**Task requirements:**
Take every entry below and copy it out word for word.

Data records below:

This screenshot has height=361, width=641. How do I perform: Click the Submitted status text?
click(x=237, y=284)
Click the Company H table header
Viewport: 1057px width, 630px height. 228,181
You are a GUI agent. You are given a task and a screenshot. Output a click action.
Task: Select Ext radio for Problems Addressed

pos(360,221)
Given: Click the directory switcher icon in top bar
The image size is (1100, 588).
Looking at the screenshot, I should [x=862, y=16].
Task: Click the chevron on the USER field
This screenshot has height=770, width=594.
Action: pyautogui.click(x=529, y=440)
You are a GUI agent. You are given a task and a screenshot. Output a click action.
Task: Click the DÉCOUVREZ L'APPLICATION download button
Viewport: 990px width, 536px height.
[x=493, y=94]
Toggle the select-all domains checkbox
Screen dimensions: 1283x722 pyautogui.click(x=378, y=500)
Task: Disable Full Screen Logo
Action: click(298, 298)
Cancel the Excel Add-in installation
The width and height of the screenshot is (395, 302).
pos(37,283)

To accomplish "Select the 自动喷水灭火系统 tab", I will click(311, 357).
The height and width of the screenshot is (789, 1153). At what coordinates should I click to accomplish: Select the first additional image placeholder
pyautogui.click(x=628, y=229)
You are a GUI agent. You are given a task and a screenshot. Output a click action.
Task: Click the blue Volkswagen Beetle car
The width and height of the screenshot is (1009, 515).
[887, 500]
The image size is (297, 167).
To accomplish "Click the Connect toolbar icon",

End of Data records.

**Solution for this problem:**
This screenshot has height=361, width=641. How do I perform: Click the Submitted status text?
click(x=237, y=284)
Click the Company H table header
Viewport: 1057px width, 630px height. 228,181
You are a GUI agent. You are given a task and a screenshot. Output a click action.
Task: Select Ext radio for Problems Addressed

pos(360,221)
Given: Click the directory switcher icon in top bar
The image size is (1100, 588).
Looking at the screenshot, I should [x=862, y=16].
Task: Click the chevron on the USER field
This screenshot has height=770, width=594.
Action: pyautogui.click(x=529, y=440)
You are a GUI agent. You are given a task and a screenshot. Output a click action.
Task: Click the DÉCOUVREZ L'APPLICATION download button
Viewport: 990px width, 536px height.
[x=493, y=94]
Toggle the select-all domains checkbox
Screen dimensions: 1283x722 pyautogui.click(x=378, y=500)
Task: Disable Full Screen Logo
Action: click(298, 298)
Cancel the Excel Add-in installation
The width and height of the screenshot is (395, 302).
pos(37,283)

To accomplish "Select the 自动喷水灭火系统 tab", I will click(311, 357).
The height and width of the screenshot is (789, 1153). At what coordinates should I click to accomplish: Select the first additional image placeholder
pyautogui.click(x=628, y=229)
You are a GUI agent. You are given a task and a screenshot. Output a click action.
Task: Click the blue Volkswagen Beetle car
The width and height of the screenshot is (1009, 515).
[887, 500]
The image size is (297, 167).
To accomplish "Click the Connect toolbar icon",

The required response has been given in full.